Indiana, at 20th nationally in sacks per game as a team (2.83) is tied for the highest-ranked team in that statistical category Notre Dame has faced this year — tied with … Northern Illinois, which recorded two for 22 yards in losses.
Indiana quarterback Kurtis Rourke
One of the 17 players that came to IU this offseason via the transfer portal who did not come from James Madison, Rourke was a multi-year starter at Ohio University, and kind of a dual threat during that time, rushing for more than 200 each season from 2021-23 and averaging 3.3 yards per carry or more.
This season the 6-foot-5, 223-pound former two-star prospect from Binbrook, Ontario, Canada, has netted minus-25 rushing yards. But his pass efficiency rating has improved from a nation’s 64th-best 132.5 rating with Ohio in 2023 to a nation’s best this season (181.4).
Friday night, he’ll get to mix it up with the nation’s No. 1 pass-efficiency defense. The previous best was Ohio State’s nation’s fourth-best unit, and Rourke was held to a season-low 68 passing yards on 8-of-18 accuracy in IU’s lone loss this season.
Notre Dame nose guard Howard Cross III
The 2023 All-American spent the first part of the season playing through a chronic hamstring injury and missed the last part — 3 ½ games worth in November — with a high ankle sprain.

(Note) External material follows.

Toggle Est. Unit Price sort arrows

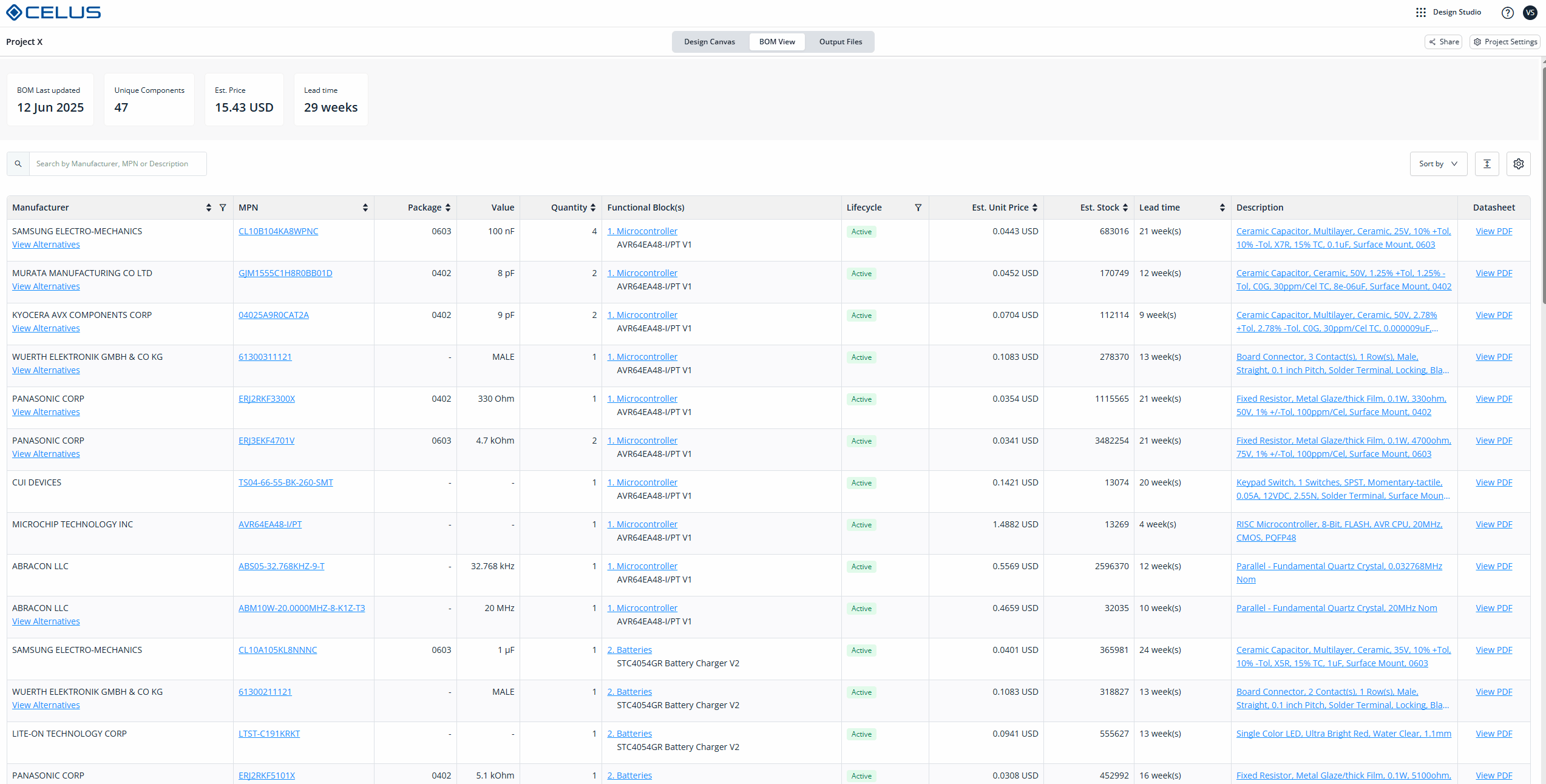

In between, he was a dominating force against the run and a big part of ND’s pass rush, both getting sacks himself and creating opportunities on the edge with his consistent pressure up the middle.
And now he’s back, supposedly all the way back.
To the point, in fact, a question about how much he would be used initially confused Irish defensive coordinator Al Golden.
Q: With Howard Cross III returning, can he be full go after being out so long? Or do you have to work him in?
“When you say work in …”
Q: He’s a heavy-rep guy normally. Can he be a heavy-rep guy?
“Yeah. I’m not anticipating ‘working him in’ on Friday. I don’t need him standing next to me.”
A big part of Ohio State holding IU QB Kurtis Rourke down was pressuring him relentlessly. Notre Dame would like to cut and paste a page out of that playbook, with Cross’ help.